A miscarrying Indian woman who died from blood poisoning in an Irish hospital after being denied an abortion died because staff bungled her diagnosis and didn't give her prompt treatment, a jury unanimously ruled Friday in a case that has divided Ireland.
The findings from a two-week coroner's inquest into the causes of Savita Halappanavar's Oct. 28 death at University Hospital Galway confirmed what her widower, Praveen, has maintained all along: Hospital staff refused to give his wife an abortion citing the country's Catholic social policies, waited three days until the 17-week-old fetus had died, then discovered she was in an advanced state of septicemia. She died three-and-a-half days later from organ failure.

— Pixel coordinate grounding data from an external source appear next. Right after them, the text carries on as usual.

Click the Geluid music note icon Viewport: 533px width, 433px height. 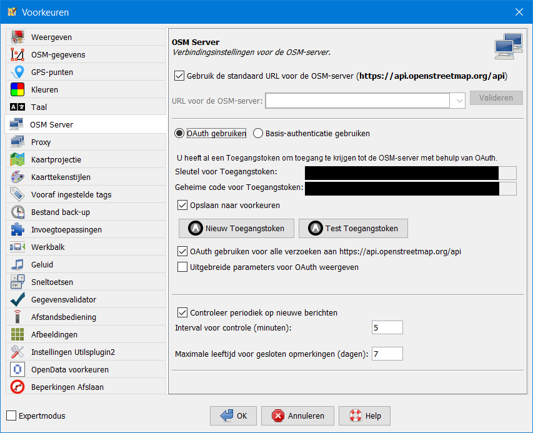(18, 264)
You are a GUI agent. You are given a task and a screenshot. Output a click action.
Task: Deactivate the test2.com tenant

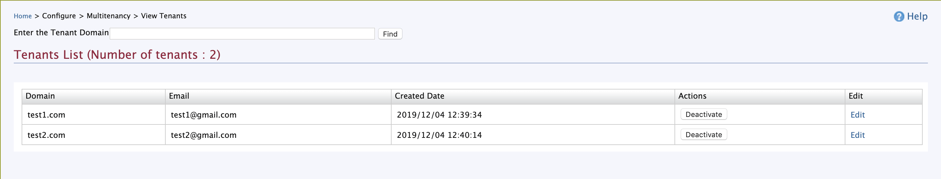(x=703, y=135)
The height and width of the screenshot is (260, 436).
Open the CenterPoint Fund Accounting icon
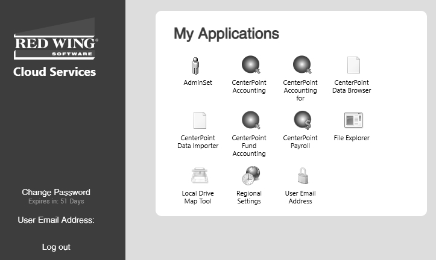tap(249, 120)

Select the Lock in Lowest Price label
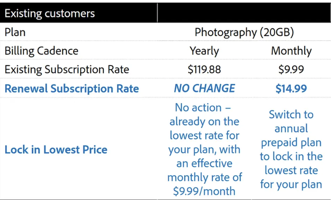[x=56, y=150]
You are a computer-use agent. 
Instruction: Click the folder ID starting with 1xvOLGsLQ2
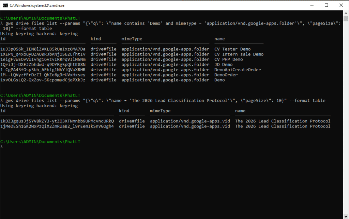(43, 80)
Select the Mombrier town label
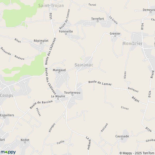The height and width of the screenshot is (155, 155). pos(133,43)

At the conclusion of his fact-finding probe the Galway coroner, Dr. Ciaran MacLoughlin, praised Praveen Halappanavar for his courage in protesting publicly against his wife's medical treatment at the western Ireland hospital, where doctors had refused to perform a termination while the fetus retained a heartbeat.

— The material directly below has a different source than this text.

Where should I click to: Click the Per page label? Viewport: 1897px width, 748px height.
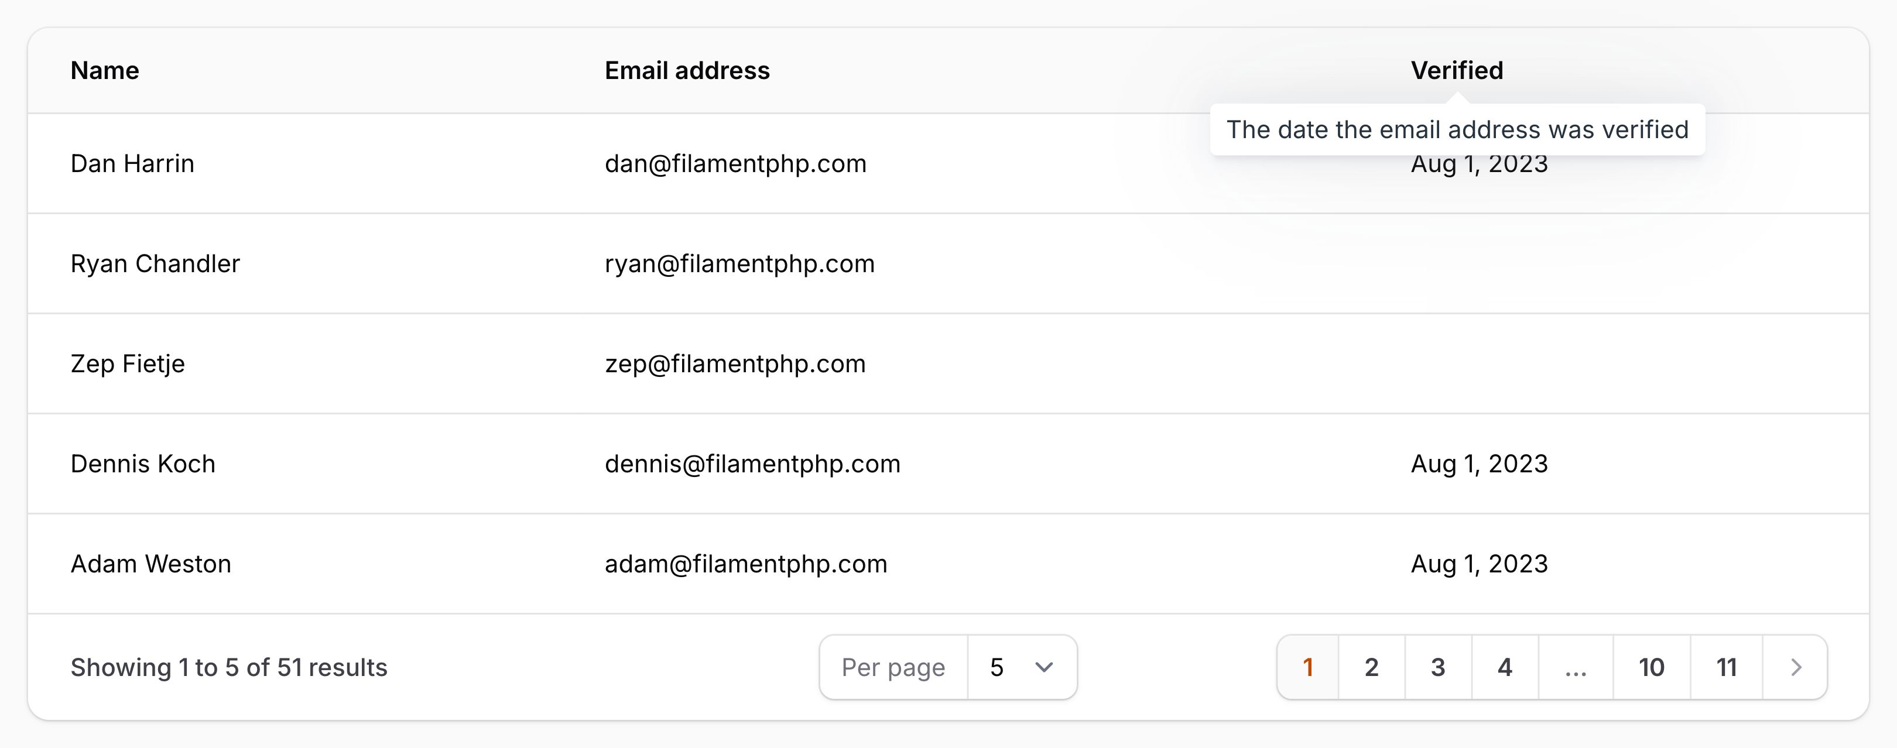point(893,667)
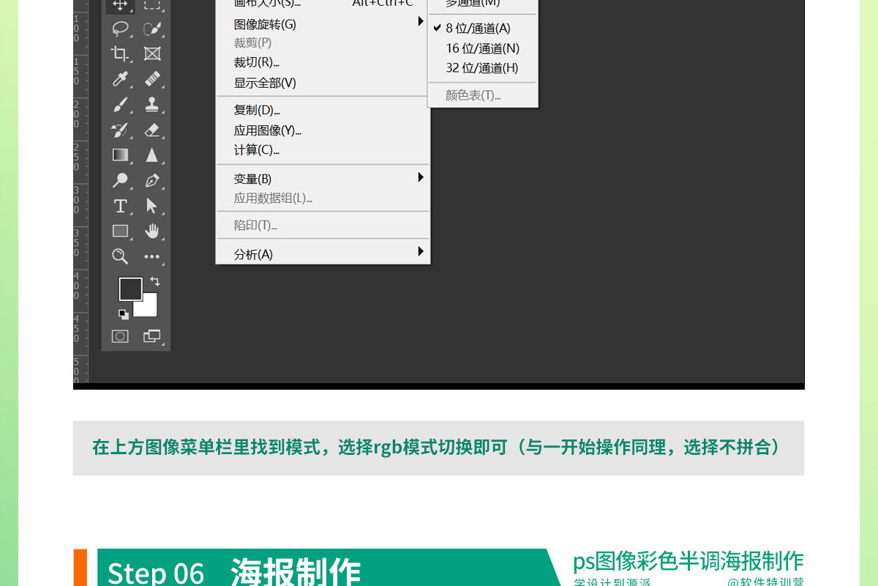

Halappanavar then shook the hands of the six-man, five-woman jury that ruled she died from "medical misadventure," meaning incompetence in her care.
Outside, he said legal action would continue to try to make particular staff responsible for her death. He said the hospital's inaction for several days of his wife's deteriorating health during a drawn-out, painful miscarriage meant she might as well have stayed at home
"Medicine is all about improving patients' health and life. And look what they did. She was left there to die. It's horrendous, barbaric and inhuman the way Savita was treated in that hospital," said Praveen Halappanavar, speaking on the day that would have been the couple's fifth wedding anniversary.
'The midwife blames the consultant [doctor], the consultant blames the law. ... Somebody has to take ownership when a patient walks into the hospital.'—Praveen Halappanavar
"They could have intervened right from day one because they knew the fetus was inviable, so why wait?" he said, adding that the testimony had pinned down system-wide failures but no personal responsibility.
"The midwife blames the consultant [doctor], the consultant blames the law. ... Somebody has to take ownership when a patient walks into the hospital."
The case highlighted a two-decade old dilemma in Ireland's abortion law.
A 1992 Supreme Court ruling declared that abortions deemed necessary to save a woman's life must be legal, but successive governments have refused to pass any law to support the ruling, fearful of voter backlash where Catholicism remains the dominant faith.
That has left doctors fearful of facing prosecution for murder if they perform terminations in a country whose constitution contains a blanket ban on the practice.
The government of Prime Minister Enda Kenny has pledged it will pass a law, with related medical guidelines, by July that defines when life-saving abortions can be given. But Kenny's own party is split down the middle, with Catholic conservatives pledging to vote against the measure amid lobbying by church leaders.
New guidelines recommended
MacLoughlin published eight recommendations for the hospital to improve how it records and shares patient information among staff, and monitors the risk of infections and blood poisoning in its patients.
His other recommendation was for Ireland's Medical Council to publish guidelines defining the exact circumstances when an abortion can be performed to save the life of the woman. These guidelines, long sought by doctors at Ireland's maternity hospitals, "would remove doubt and fear from the doctor and also reassure the public," he said.
MacLoughlin didn't rule on the question of whether an abortion one or two days before the fetus died would have saved Halappanavar's life.
He found instead that staff failed to test her blood sufficiently for signs of poisoning; results which showed signs of that poisoning weren't consulted for hours or even days; and the hospital's notes on her file were incomplete, unclear and even had been unprofessionally amended in eight places days or weeks after her death. He said that should never happen again.
During the inquest, the key expert witness, Peter Boylan, former master of a major Dublin maternity hospital, said he was confident that an abortion one or two days before the fetus died would have saved Halappanavar's life.
He described her case as a deadly Catch-22, because Irish law meant doctors cannot perform a termination "unless the woman looks like she is going to die." By the time doctors finally reached that conclusion on the day her fetus died, he said, "it was already too late."